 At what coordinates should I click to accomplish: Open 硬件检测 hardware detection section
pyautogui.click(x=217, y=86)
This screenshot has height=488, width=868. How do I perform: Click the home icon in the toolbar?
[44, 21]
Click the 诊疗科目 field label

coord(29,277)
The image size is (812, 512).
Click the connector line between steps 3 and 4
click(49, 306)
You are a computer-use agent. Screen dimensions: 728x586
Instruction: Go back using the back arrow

•••••

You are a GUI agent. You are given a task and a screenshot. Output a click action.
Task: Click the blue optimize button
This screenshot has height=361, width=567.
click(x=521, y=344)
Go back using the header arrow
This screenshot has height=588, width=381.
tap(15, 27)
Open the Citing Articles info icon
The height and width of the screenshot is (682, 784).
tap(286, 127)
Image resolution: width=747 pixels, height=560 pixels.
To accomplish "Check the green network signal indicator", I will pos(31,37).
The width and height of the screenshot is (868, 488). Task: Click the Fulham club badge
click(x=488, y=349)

•••••

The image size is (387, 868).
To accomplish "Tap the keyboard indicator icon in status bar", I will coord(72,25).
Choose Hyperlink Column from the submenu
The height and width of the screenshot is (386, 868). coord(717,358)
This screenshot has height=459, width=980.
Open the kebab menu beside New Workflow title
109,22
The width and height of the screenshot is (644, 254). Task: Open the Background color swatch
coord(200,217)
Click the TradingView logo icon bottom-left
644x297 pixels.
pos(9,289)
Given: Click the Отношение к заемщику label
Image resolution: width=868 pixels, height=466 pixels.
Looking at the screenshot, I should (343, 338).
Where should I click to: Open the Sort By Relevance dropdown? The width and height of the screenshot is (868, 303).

•••••

WHAT YOU SHOULD DO: Copy out every line of the data that includes "agent".

RESPONSE TO THIS TASK:
You are a computer-use agent. Screen dimensions: 728x586
You are a GUI agent. You are given a task and a screenshot. Output a click action.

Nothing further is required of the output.